Gault readily admitted that “Sweeney Todd” isn’t a family-friendly show. She was quick to add, however, that the SDHS version will be significantly tamer than either the traditional stage version or the film versions.
“My seniors love Sweeney Todd,” she explained. “It’s their last musical, and they really wanted to do it, so I had to search for a ‘PG’ school version. I didn’t even know if one had ever been made.”
Gault found exactly what she was looking for in a “Sweeny Todd” version by Music Theatre International. The SDHS show includes the murders of the original productions, but none of the blood and only the suggestion of actual violence.
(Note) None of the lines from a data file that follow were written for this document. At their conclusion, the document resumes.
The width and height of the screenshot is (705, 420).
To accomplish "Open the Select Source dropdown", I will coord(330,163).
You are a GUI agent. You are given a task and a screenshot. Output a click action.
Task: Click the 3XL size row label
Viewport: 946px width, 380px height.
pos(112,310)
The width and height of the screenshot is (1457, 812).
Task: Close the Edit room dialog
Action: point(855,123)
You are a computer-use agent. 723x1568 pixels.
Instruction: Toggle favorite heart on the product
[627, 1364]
The play’s subject matter, however, is hardly the only challenge in bringing it to the stage.
“It’s an ambitious play,” Gault said. “The music’s very difficult. There are multiple songs, with different characters singing different scenes.”
Gault credited the production’s musical director – SDHS English Teacher Pam Smiley – with helping make the show’s complicated musical numbers run as smoothly as possible.
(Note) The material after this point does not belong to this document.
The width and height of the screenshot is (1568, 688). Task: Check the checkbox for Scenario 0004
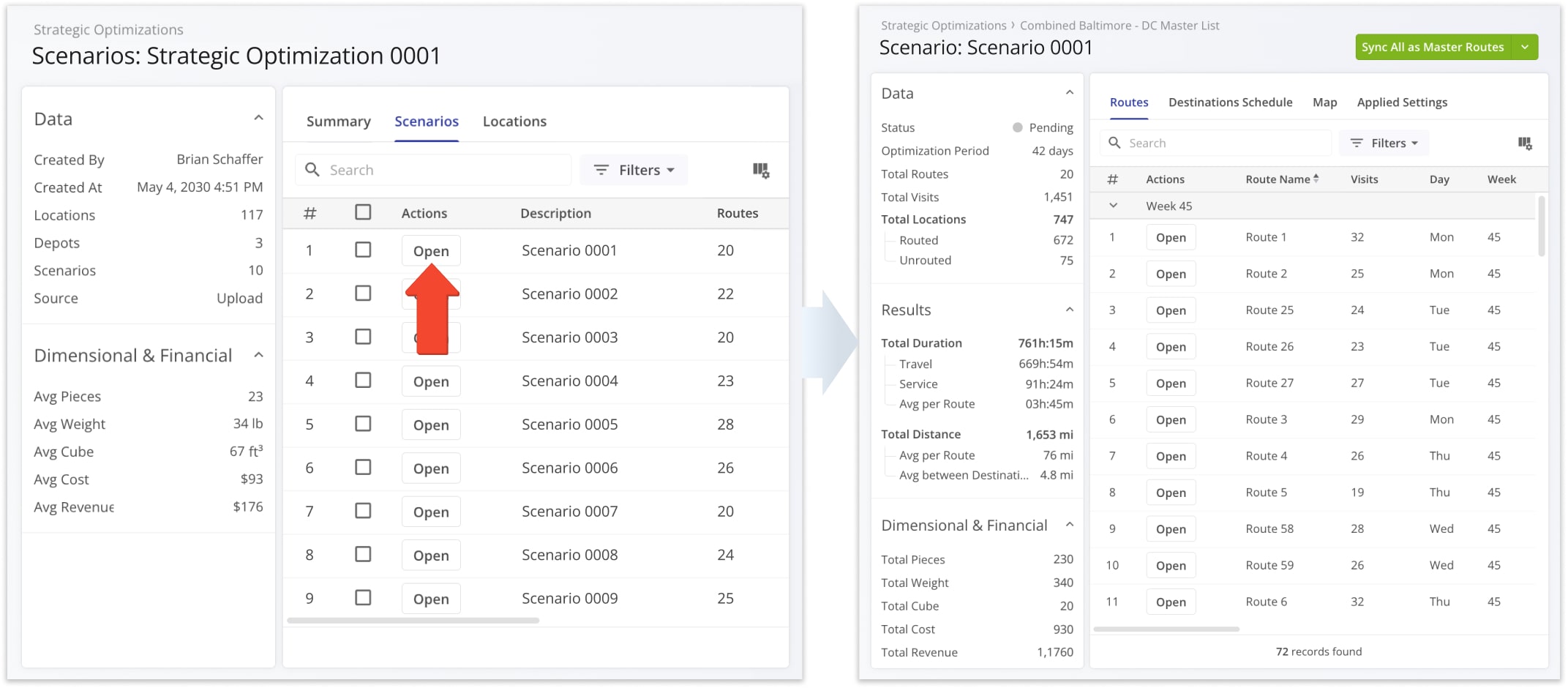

“We have such a small stage at SDHS, too,” Gault added. “We’ve had to alter some of the scenery because of that. The Barber Shop is supposed to be on top of the Pie Shop, for example, but that’s not possible with an eight-foot-high stage. Just holding a show this expansive in a cafetorium instead of an auditorium is a challenge.”
“Sweeney Todd” revolves around the eponymous character of the title, a man wrongly accused and exiled for a crime he didn’t commit. He returns many years later under an alias, his appearance greatly altered, to seek revenge on those who wronged him, including the corrupt judge who coveted Todd’s wife. Todd’s new barber shop becomes a death chamber, used for both vengeance on Todd’s enemies and as a place to commit “warm-up murders” on people who get in the way of his plans.
“This is a dark play,” Gault said. “It’s a musical thriller. We see the murders on stage, but no blood. The audience sees a straight razor slashed across the victim’s throat, but then the scene immediately blacks out.”
She continued, “Caleb Newlin plays Sweeney Todd and Shelby Sparkman plays Mrs. Lovett. They both worked really hard and both are very, very good at their roles. They’re the ones who talked me into doing this play. They had lines memorized before we even started. But all the kids in this show are very good.”
The final two night of the SDHS production of “Sweeney Todd: The Demon Barber of Fleet Street” begin at 7 p.m., Friday and Saturday night, at SDHS. Tickets at the door or purchased in advance are $7 adult, $5 student. Children five and under will be admitted free, but, Gault said, “We don’t encourage people to bring young children to this. People DO die in it.”